# TASK REQUIREMENTS
Your answer should hold exactly the lines from the one with "Recetas (281, 2498)" through the final line of the data below, reproduced as written.
*** Opening SUPPLIED INFORMATION ***
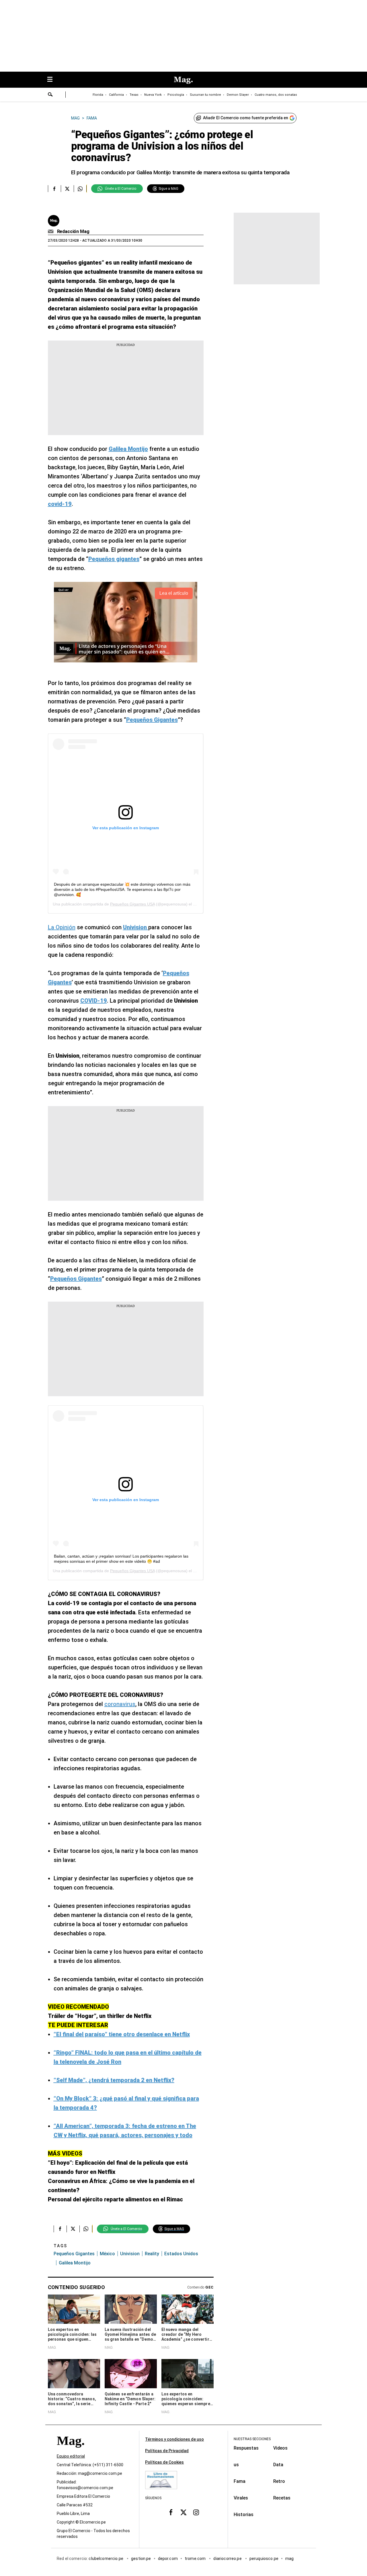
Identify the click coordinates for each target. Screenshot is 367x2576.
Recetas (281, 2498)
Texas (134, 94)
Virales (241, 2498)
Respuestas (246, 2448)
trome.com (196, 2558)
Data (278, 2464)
*** Closing SUPPLIED INFORMATION ***
# EXPECTED ANSWER
Recetas (281, 2498)
Texas (134, 94)
Virales (241, 2498)
Respuestas (246, 2448)
trome.com (196, 2558)
Data (278, 2464)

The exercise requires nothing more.